How Headroom Handles Mixed Content with Code, JSON, and Prose: A Technical Deep Dive

Headroom processes mixed content containing code, JSON, and prose by splitting the input into typed sections, protecting code structures with Rust-backed tag protection, applying selective compression to each content type, and reassembling the parts in their original order.

The chopratejas/headroom repository provides an open-source text compression pipeline designed specifically for LLM workflows. When your input contains a blend of code snippets, JSON arrays, and natural language prose, Headroom employs a section-based architecture that treats each content type according to its specific preservation requirements rather than applying uniform compression across the entire document.

Section Detection and ContentType Classification

Headroom begins processing by running the content_router transform, which walks the raw text line-by-line to build a list of Section objects. Each section is classified into one of three ContentType enums: CODE, JSON_ARRAY, or PROSE.

JSON Boundary Detection with Bracket Balancing

For JSON detection, Headroom uses the _extract_json_block function, which balances brackets while specifically ignoring brackets that appear inside quoted strings. This prevents malformed extraction when JSON contains string values with nested brackets. The logic is validated in tests/test_transforms_content_router.py within the test_mixed_content_section_splitting_and_json_extraction test case, ensuring that JSON arrays embedded inside longer prose blocks are isolated without corruption.


# Conceptual flow based on headroom/_core Rust implementation

sections = [
    Section(type=ContentType.PROSE, content="Here is background..."),
    Section(type=ContentType.JSON_ARRAY, content='[{"id": 1, "value": "foo"}]'),
    Section(type=ContentType.CODE, content="<my-tag>protected</my-tag>")
]

Protecting Code Structures with Tag Protection

Before any compression runs, Headroom protects custom XML tags that must remain intact. The headroom/transforms/tag_protector.py module implements a Rust-backed walker called protect_tags that replaces each tag (e.g., <my-tag>…</my-tag>) with a unique placeholder and records the mapping.

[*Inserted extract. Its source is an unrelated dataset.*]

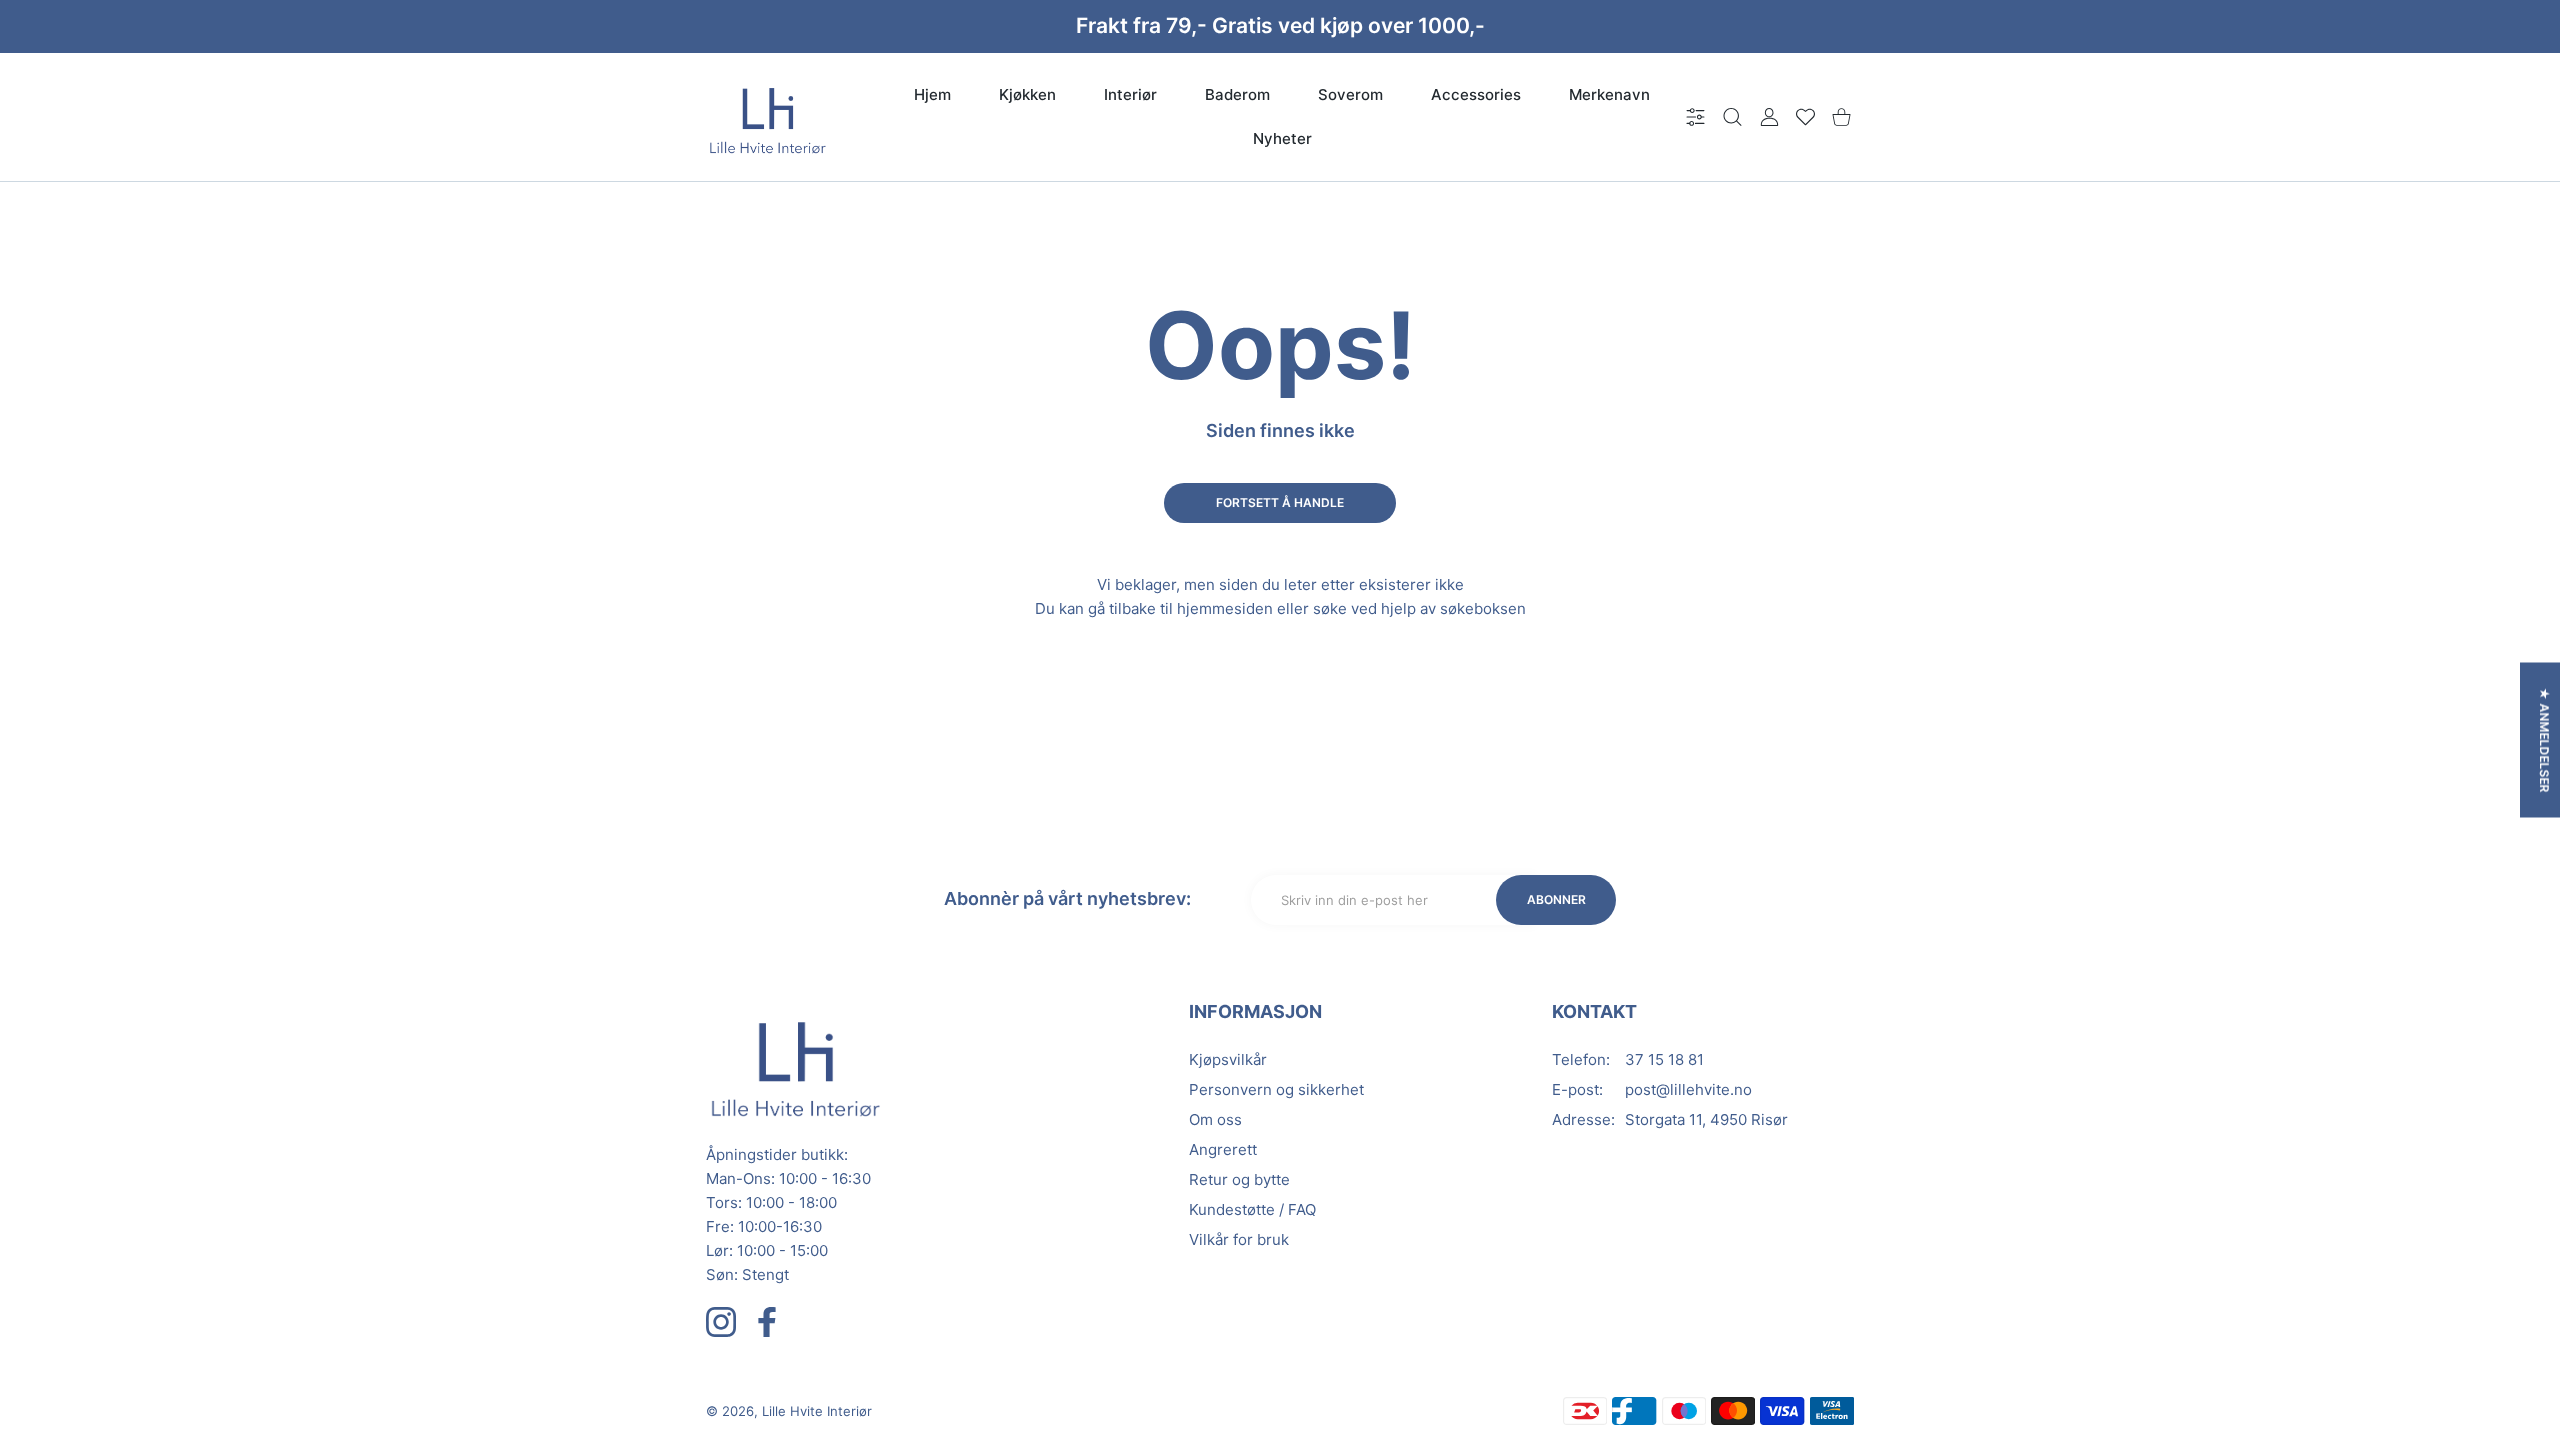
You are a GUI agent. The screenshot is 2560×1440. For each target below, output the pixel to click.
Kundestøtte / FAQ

This prevents the compressor from accidentally stripping or merging critical tags during aggressive token reduction.

The tag protector integrates with headroom/_core, the Rust crate containing the core detection and compression algorithms, ensuring high-performance processing even with large mixed-content inputs.

Marker-Based Transformation Tracking

Headroom inserts Headroom markers into the text to enable faithful reconstruction. Utility functions in headroom/utils.py—including create_marker and create_tool_digest_marker—generate these markers (such as <headroom:tool_digest …>) which track transformations and facilitate content restoration after compression completes.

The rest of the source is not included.